While it is not an exact translation of an article from a few months back written for AKnews, it appears to be based on it. So here is the AKnews article:
Kirkuk was not safe from the forced displacement and persecution suffered by Jews in Iraq at the middle of the last century. But the memories of the community that lived in Kirkuk for many years still strong exist among people today.
Having previously lived in relative peace and prosperity, after the beginning of World War II Iraq became a dangerous place for Jews who had lived there most of their lives.
The rise of a pro-Nazi regime after 1941, the 1947 declaration of the UN's Partition Plan for Palestine and regional instability led to the persecution and killing of Jews across the country and the Middle East.
After initially banning travel to Israel, out of fear of strengthening the newly established state of Israel, the Iraqi government allowed Jews to travel on the condition of relinquishing their Iraqi citizenship and property.
The majority of the community emigrated from Iraq between 1949 and 1950, known as "Azra and Nahima". But further migration was prevented at the beginning of the 1950s and out of 135,000 Jews living in Iraq (2.6% of the population), the number had dwindled to just 15,000 (0.1%) by 1951.
In Kirkuk, Jews lived in the famous Archaeological Castle, which remains are still present until now, and their homes could also be found around the castle before leaving them in the fifties.
The castle later became a place of pilgrimage for tourists, who wanted to visit the tombs of three Jewish prophets: Daniel, Hanin and Uzair.
Historical sources indicate that the vast majority of Iraqi Jews lived in cities including Baghdad, Basra, Mosul and Kirkuk, and contributed to the building of Iraq. The first finance minister in the Iraqi government in 1921 was a Jew named Hsagel Sasson.
Najat Hussein, the member of Kirkuk Provincial Council, told AKnews: "Kirkuk is now completely free of Jews. They used to live in the castle and a neighborhood near Beryadi area close to the Kirkuk market was known as the Jews’ neighborhood."
After the "Azra and Nahima" process and after the remaining Jews were prevented from migration, their conditions began to improve after the 1958 coup d'état of the army general Abdul Karim al-Qassim, who eliminated the monarchy and ruled as Prime Minister. He lifted the restrictions on Jews remaining in Iraq and life returned back to normal.

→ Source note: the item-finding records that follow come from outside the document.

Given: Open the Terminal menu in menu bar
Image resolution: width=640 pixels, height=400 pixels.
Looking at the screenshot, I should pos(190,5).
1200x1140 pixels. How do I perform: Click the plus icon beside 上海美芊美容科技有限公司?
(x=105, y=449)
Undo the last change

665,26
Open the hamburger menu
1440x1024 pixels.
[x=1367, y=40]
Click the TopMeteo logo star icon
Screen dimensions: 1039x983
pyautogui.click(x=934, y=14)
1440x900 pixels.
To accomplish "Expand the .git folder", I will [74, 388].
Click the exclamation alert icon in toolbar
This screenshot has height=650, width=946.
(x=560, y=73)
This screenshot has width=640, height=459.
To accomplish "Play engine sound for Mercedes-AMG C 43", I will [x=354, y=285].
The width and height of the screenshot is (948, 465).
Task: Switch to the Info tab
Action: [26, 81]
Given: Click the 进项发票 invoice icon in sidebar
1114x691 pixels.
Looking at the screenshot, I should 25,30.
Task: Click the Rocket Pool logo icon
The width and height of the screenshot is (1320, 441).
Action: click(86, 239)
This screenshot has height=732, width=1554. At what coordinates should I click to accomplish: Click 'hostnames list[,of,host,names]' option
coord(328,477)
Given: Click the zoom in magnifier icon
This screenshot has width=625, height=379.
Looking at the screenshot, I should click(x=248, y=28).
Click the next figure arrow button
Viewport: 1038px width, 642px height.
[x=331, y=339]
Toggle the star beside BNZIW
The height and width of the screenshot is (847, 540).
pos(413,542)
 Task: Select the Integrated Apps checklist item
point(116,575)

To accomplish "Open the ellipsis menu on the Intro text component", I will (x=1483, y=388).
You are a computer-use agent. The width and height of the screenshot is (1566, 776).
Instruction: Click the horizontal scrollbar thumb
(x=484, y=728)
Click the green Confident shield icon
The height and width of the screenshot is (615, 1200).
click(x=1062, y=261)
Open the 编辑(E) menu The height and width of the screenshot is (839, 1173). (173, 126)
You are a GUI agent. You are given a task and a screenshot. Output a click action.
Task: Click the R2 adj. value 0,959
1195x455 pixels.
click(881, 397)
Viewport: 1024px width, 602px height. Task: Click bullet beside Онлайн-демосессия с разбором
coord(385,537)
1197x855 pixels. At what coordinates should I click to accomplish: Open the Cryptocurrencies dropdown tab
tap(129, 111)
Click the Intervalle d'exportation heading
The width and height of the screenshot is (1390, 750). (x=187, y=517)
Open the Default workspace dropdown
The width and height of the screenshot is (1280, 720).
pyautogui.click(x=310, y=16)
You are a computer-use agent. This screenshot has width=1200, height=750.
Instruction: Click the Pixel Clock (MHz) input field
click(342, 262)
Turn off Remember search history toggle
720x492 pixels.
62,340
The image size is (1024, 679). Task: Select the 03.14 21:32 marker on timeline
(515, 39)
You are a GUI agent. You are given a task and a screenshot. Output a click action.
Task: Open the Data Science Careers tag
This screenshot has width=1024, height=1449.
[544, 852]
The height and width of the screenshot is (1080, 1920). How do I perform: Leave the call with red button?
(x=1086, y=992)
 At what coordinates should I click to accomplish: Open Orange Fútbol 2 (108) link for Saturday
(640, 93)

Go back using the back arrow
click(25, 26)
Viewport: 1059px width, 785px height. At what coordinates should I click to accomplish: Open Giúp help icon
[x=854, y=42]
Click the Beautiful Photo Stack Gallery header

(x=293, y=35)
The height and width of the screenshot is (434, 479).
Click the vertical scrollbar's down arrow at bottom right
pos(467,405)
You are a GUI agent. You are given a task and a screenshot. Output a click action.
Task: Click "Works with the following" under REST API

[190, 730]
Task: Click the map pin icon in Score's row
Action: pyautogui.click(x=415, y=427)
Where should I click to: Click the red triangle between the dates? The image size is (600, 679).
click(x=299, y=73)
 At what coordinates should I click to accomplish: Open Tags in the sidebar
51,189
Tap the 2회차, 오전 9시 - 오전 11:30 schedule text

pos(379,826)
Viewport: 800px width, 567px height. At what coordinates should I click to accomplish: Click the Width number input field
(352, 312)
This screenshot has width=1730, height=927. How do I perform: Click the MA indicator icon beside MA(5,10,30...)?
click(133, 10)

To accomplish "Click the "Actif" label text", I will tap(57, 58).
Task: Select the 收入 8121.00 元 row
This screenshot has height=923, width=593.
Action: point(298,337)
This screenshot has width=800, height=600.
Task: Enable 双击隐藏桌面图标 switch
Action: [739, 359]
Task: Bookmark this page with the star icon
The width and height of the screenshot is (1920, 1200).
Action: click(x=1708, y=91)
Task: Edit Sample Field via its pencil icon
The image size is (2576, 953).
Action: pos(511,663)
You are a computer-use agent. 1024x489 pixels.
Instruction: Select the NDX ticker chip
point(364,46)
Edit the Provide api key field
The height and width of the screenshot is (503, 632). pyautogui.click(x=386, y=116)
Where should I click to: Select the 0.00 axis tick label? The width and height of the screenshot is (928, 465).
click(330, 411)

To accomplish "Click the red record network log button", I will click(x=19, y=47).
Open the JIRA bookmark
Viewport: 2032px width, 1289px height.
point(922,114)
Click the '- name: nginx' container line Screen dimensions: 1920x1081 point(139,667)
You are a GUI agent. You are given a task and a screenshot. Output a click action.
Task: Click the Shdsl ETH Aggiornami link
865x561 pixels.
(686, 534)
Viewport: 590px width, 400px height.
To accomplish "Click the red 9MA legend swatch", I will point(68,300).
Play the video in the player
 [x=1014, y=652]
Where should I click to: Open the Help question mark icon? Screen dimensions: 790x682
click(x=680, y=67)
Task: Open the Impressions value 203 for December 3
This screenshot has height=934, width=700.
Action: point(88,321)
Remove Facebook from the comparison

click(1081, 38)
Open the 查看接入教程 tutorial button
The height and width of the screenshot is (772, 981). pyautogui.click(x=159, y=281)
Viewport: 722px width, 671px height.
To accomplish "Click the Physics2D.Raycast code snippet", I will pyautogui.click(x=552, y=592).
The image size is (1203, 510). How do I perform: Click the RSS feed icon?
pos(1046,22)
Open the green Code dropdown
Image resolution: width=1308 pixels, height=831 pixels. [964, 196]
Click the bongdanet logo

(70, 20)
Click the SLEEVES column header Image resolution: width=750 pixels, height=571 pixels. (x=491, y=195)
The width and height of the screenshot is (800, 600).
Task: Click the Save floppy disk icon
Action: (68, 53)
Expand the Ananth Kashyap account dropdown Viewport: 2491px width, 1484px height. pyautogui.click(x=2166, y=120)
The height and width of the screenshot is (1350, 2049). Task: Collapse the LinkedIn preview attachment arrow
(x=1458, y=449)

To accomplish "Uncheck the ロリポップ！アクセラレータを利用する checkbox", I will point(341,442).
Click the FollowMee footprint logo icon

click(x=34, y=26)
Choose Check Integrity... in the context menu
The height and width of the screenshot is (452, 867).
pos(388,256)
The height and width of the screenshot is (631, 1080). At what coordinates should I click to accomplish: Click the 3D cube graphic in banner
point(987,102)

But with the Baath Party coup and Qassim’s death in 1968 and persecution and restriction of Jews by the authorities began once again.
In 1969 a number of traders, most of them Jews, were executed on charges of spying for Israel, leading to the acceleration of the migration campaign of Iraqi Jews which peaked in the early seventies.
After the U.S. invasion of Iraq in 2003 less than 100 Jewish people remained, most of them in Baghdad and the vast majority of whom were the elderly and the infirm.
Sardar al-Jabbari, a history teacher, says the "number of Jews in Kirkuk was not that big if compared to Baghdad, and their presence was limited to the castle in the (Jardaglua) area. Then they migrated and left Kirkuk in the fifties."
"Only the memories are left. How nice would it have been if the Jews stayed in Kirkuk and the city included nationalities and religions to be a city of brotherhood?"
"The Jews contributed to rebuilding Iraq and they were well-known in the trade, music, art, singing, politics and agriculture as well."
Historians say that the late singer Salima al-Murad was Jewish, and Ovadia al-Yosef, Rabbi of the Eastern Jews in Israel and the spiritual leader of Shas for Orthodox Jews was born in 1920 in Basra.
Other famous Iraqi Jews include Benjamin al-Ben-Eliezer, Israel's former defense minister, and the famous economist Mir Basri who wrote several books on the Iraqi economy and society.
The Iraqi Jews, who are famous in the field of music are composer Jacob Ezra, senior musician Saleh al-Kuwaitim, Azori al-Awad, a musician on lute, artist Fulful al-Oaeji and Najat al-Iraqiya who died in Israel in 1989.
Um al-Artan, an elderly woman who speaks Turkmen, spent her childhood with Jews misses them terribly. "We lived in the castle when I was 18 years or less. The Jews who were in Kirkuk were fluent in Turkmen language."
"I had Jewish friends and I was so sad when they left Kirkuk and I wish to see them before I die.
“I don't know why they were deported. They never hurt anyone and the castle witnessed religious coexistence where there was no difference between a Muslim, Jew or a Christian.
As Artan remembers the injustices of the past, she has new fears for the present and future:
"I remember that on the day of farewell, they were standing on the tombs of the three prophets and they were crying. All of us were crying.
“I have fears to cry this time for my Christian neighbors, because they are subjected to the same thing."
While the interview with 85-year old Um al-Artan was in the alArab piece, the last sentence about Christians in Iraq was not published there.
Even so, it is remarkable to see an article like this in Arabic that does not blame Zionists for the Iraqi exodus of Jews.